Pixel coordinate grounding data
--
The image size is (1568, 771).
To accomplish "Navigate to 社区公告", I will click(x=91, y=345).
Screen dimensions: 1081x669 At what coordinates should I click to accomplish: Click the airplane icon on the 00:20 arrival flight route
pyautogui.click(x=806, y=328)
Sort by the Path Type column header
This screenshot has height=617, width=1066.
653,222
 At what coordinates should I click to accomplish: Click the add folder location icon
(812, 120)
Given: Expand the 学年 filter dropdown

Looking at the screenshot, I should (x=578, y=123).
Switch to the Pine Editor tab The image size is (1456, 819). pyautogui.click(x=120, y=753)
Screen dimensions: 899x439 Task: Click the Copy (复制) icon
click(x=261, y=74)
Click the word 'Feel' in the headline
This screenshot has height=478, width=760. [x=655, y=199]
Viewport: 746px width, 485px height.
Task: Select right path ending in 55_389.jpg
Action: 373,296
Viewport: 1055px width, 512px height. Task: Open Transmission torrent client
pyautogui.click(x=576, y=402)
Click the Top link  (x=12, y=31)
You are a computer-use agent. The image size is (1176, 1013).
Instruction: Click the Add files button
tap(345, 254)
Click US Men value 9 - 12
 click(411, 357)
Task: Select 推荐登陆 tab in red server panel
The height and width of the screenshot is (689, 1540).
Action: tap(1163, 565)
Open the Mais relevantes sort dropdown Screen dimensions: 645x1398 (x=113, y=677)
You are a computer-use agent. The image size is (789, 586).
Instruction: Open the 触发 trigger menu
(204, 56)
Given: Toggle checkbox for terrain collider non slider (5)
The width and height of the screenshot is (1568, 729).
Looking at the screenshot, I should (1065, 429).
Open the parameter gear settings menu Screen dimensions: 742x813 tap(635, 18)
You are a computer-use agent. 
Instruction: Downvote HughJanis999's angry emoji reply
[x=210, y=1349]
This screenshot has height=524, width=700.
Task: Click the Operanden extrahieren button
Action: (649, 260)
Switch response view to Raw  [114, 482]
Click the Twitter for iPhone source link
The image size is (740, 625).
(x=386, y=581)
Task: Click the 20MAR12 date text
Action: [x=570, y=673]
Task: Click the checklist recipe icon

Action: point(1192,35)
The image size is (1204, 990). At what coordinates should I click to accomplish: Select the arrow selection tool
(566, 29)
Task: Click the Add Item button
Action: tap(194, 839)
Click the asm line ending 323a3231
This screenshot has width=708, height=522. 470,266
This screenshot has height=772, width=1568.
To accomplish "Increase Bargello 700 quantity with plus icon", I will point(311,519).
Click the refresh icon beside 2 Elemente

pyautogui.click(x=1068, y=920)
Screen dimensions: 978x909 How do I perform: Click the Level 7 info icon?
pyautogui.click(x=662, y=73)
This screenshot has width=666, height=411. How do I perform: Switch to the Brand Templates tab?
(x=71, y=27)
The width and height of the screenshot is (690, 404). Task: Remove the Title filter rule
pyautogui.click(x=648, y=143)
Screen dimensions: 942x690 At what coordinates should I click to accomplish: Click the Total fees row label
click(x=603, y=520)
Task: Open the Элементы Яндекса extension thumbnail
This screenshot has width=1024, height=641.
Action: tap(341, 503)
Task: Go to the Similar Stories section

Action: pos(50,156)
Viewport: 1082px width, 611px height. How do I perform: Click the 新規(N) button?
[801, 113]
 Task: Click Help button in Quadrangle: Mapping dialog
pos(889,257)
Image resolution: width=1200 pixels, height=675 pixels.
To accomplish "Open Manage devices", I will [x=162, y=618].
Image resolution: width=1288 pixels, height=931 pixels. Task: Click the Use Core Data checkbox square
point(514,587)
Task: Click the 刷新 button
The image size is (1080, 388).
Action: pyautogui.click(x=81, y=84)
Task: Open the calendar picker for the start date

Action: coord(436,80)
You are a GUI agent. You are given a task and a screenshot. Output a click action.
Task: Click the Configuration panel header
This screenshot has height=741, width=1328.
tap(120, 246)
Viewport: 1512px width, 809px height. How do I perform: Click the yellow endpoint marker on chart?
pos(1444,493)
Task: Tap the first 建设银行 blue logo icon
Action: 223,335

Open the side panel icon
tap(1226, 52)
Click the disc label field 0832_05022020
--
A verbatim transcription is required of the lines from the one with "The image size is (1080, 388)." through the final line of the entries above, and of nothing else.

The image size is (1080, 388).
Action: pyautogui.click(x=81, y=84)
Task: Open the calendar picker for the start date

Action: coord(436,80)
You are a GUI agent. You are given a task and a screenshot. Output a click action.
Task: Click the Configuration panel header
This screenshot has height=741, width=1328.
tap(120, 246)
Viewport: 1512px width, 809px height. How do I perform: Click the yellow endpoint marker on chart?
pos(1444,493)
Task: Tap the first 建设银行 blue logo icon
Action: 223,335

Open the side panel icon
tap(1226, 52)
Click the disc label field 0832_05022020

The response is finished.